LE STORIE DI MANUEL Letto 2092

Imparare dal mandorlo


Foto © Acri In Rete



Imparare dal mandorlo, una pianta che a guardarla per la maggiore dei mesi dell’anno sembra non dirci nulla, anzi forse è pure più brutto degli altri alberi. Ha la corteccia secca e ruvida, rami esigui e storti per non parlare delle foglioline che mette su: insignificanti e smagrite che fanno quasi tenerezza.
Poi però arriva febbraio ed il mandorlo denudato, improvvisamente quando nessuno se lo aspetta, fiorisce mentre la natura attorno a se, dorme ancora il sonno dell’inverno.

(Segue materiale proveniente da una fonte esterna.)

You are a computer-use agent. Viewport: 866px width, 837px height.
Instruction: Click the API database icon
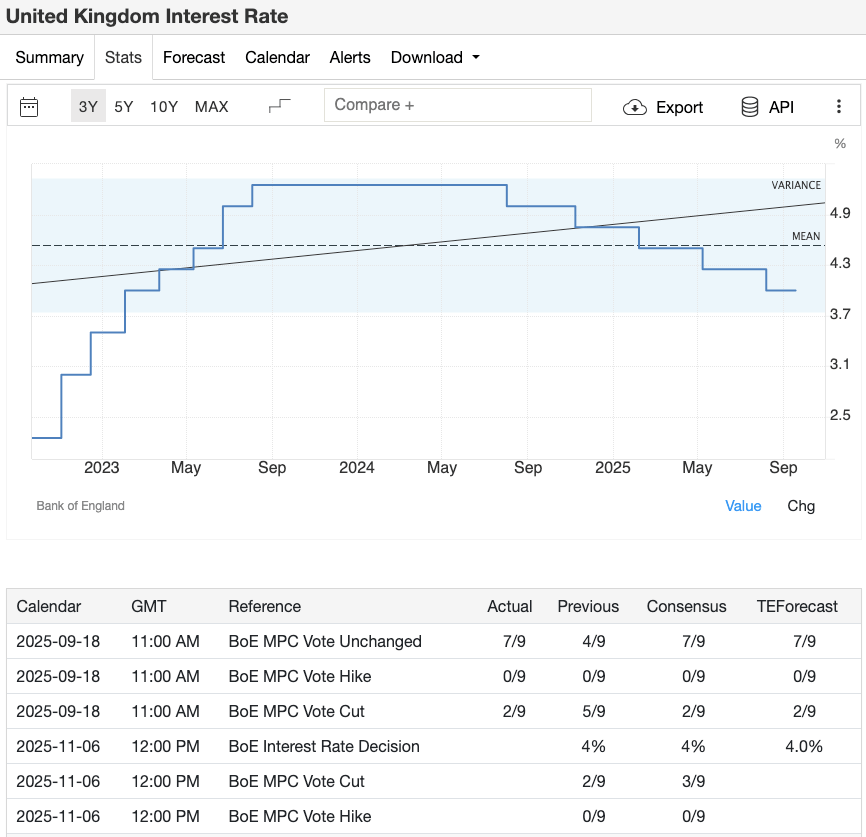[x=749, y=107]
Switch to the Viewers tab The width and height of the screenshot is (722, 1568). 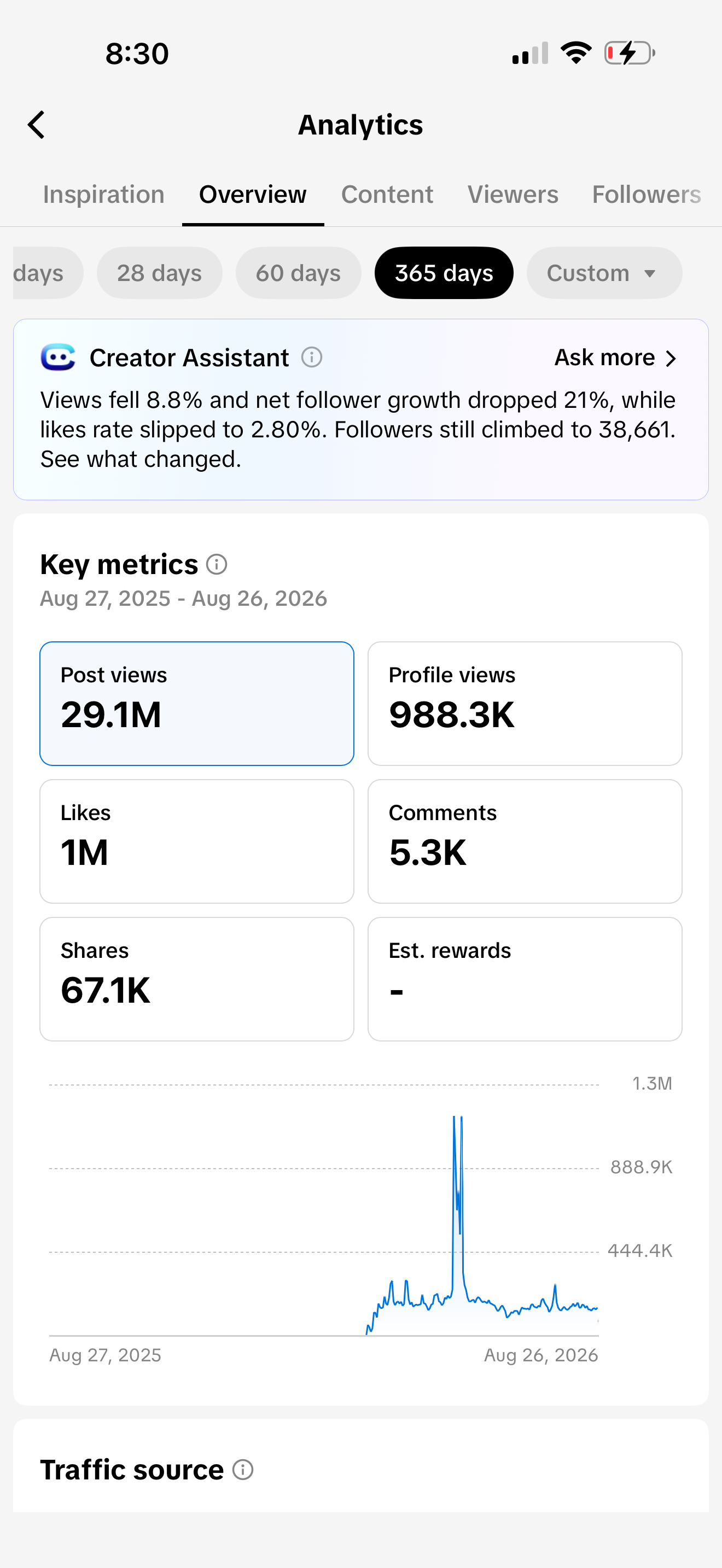513,195
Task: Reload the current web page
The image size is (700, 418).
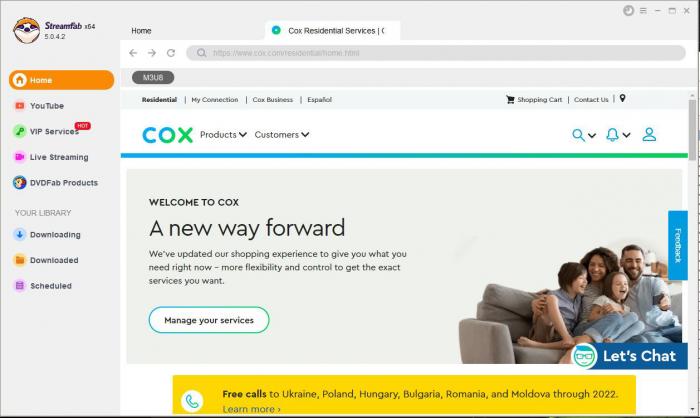Action: (171, 53)
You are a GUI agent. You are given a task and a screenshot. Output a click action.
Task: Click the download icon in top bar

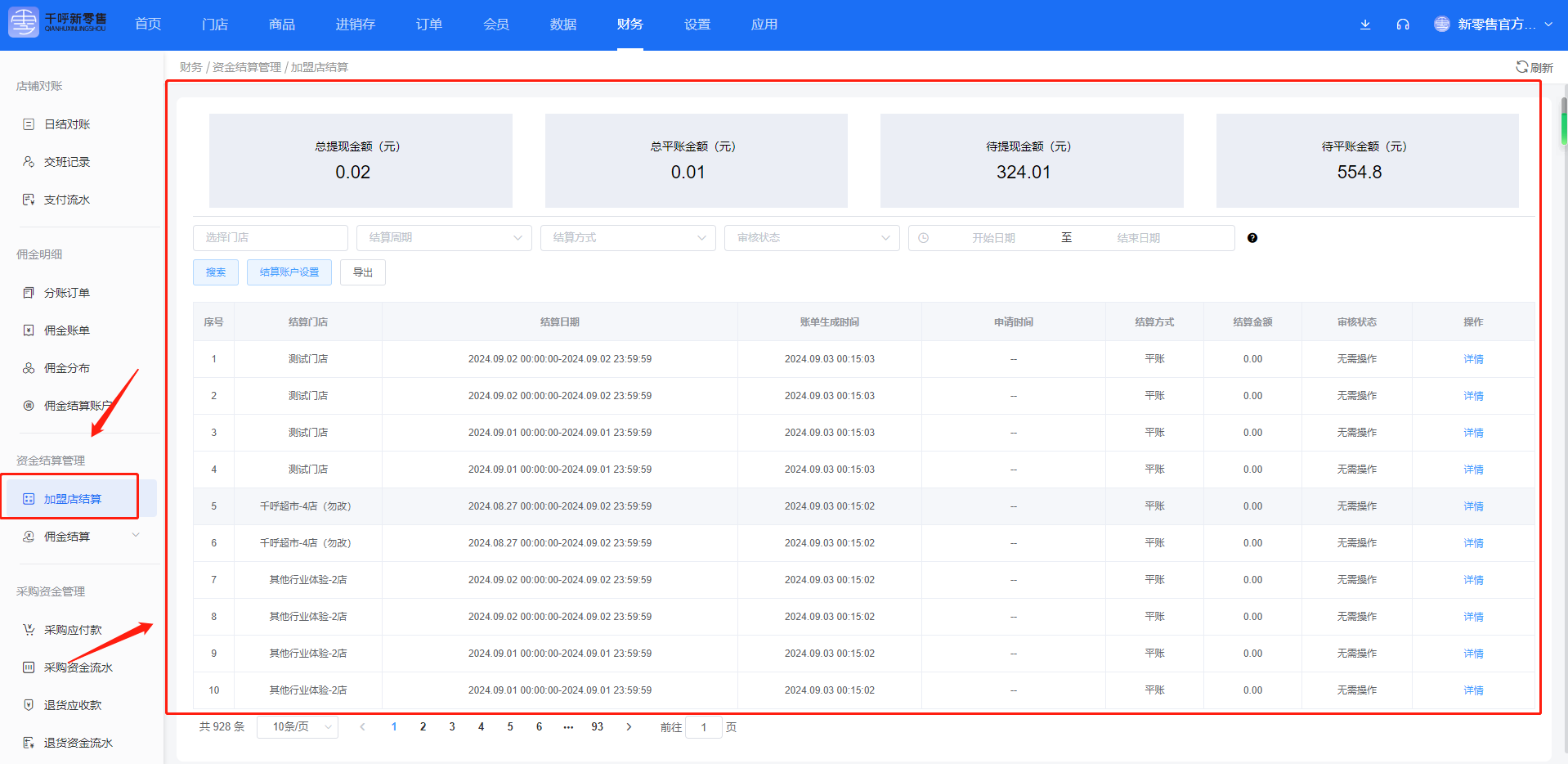coord(1365,25)
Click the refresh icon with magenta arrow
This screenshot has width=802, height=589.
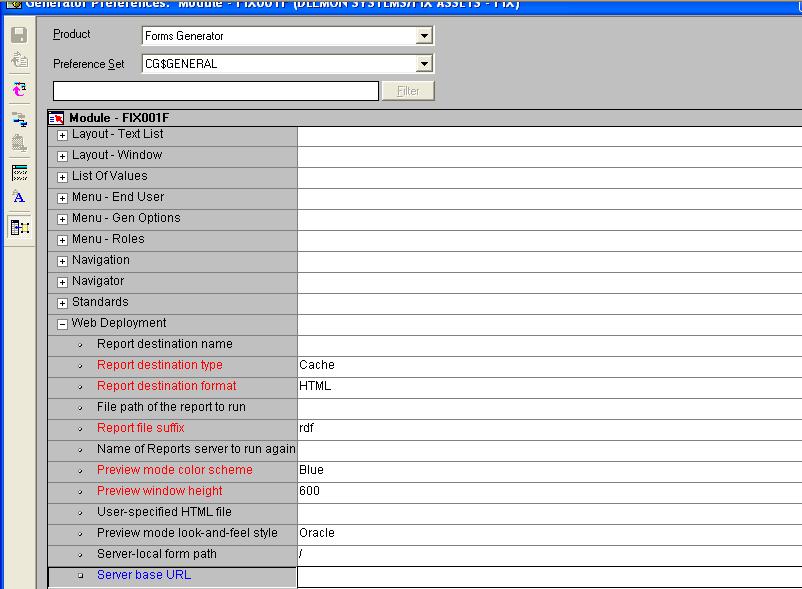[18, 90]
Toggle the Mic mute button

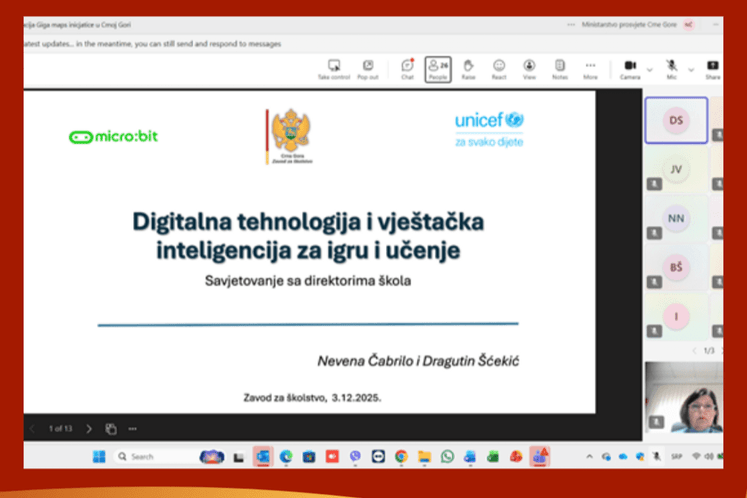coord(672,68)
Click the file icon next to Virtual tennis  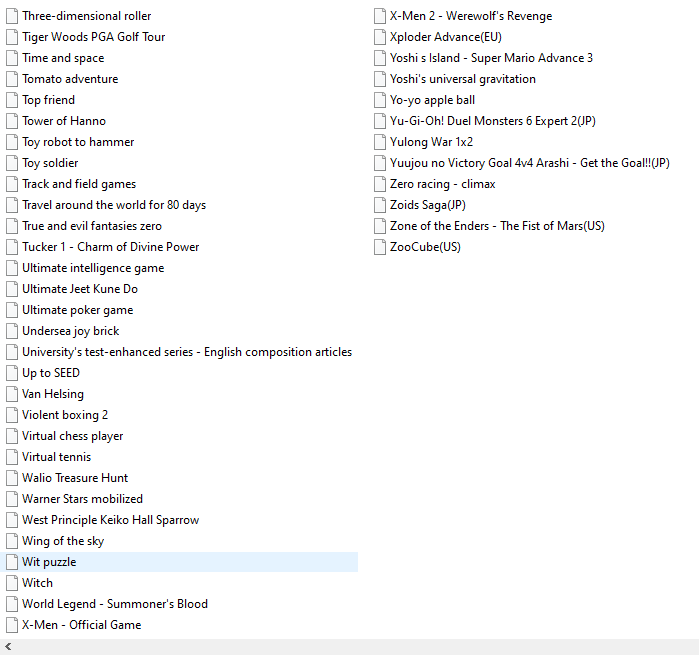tap(13, 457)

Difatti esso è tra i primi alberi in assoluto a vestirsi di fiori e ad annunciare la primavera, sebbene ancora le giornate siano fredde e la neve imbianchi i campi.
È una vera e propria esplosione di bellezza la fioritura del mandorlo! Mette su in pochi giorni dei fiorellini rosa con sfumature che vanno dal bianco al violaceo, lasciandosi ammirare come fece il brutto anatroccolo della favola di Andersen che una volta adulto, si trasformò in un cigno meraviglioso che sbalordì coloro che fino ad allora lo avevano esiliato per il suo essere per l’appunto tutt’altro che un campione di bellezza.
La bellezza del mandorlo tuttavia però è assai effimera. Già ad aprile in realtà torna ad essere il silenzioso ed apparentemente albero di sempre, come se avesse vergogna per il suo aspetto tristo e arido.
Tante volte lo vedi solitario su colline dove attorno non ha altri alberi e sembra che perfino gli uccelli evitino di fare il nido su esso. Ecco che però in estate, quando tutti hanno dimenticato la sua elegante fioritura, Dio gli concede una seconda piccola rivincita.
Infatti regala all’uomo un frutto chiuso in un guscio legnoso e riservato come solo lui è, ma eppure dal cuore gustoso e dolce se viene da una buona pianta.
Questo a significare che a volte l’apparenza inganna e che tanti di noi, proprio come l’albero del mandorlo, si costruiscono una corazza probabilmente per proteggere la propria fragilità assieme alle emozioni ed i sentimenti per paura che possano essere scalfiti. Una corazza che “i mandorli umani” lasciano per l’appunto cadere esclusivamente quando qualche persona che si avvicina a loro, riesce con delicatezza a superare i pregiudizi.
Solo allora generosamente regalano a questi pochi eletti, le loro fioriture di un febbraio eterno assieme ai propri frutti di bontà che vengono direttamente dal cuore. Il mandorlo potremmo dire che insegna proprio questo in fondo; ad andare oltre ciò che riusciamo a vedere negli orizzonti dei nostri punti di vista, per accorgerci che certe volte non tutto è come pensiamo che sia.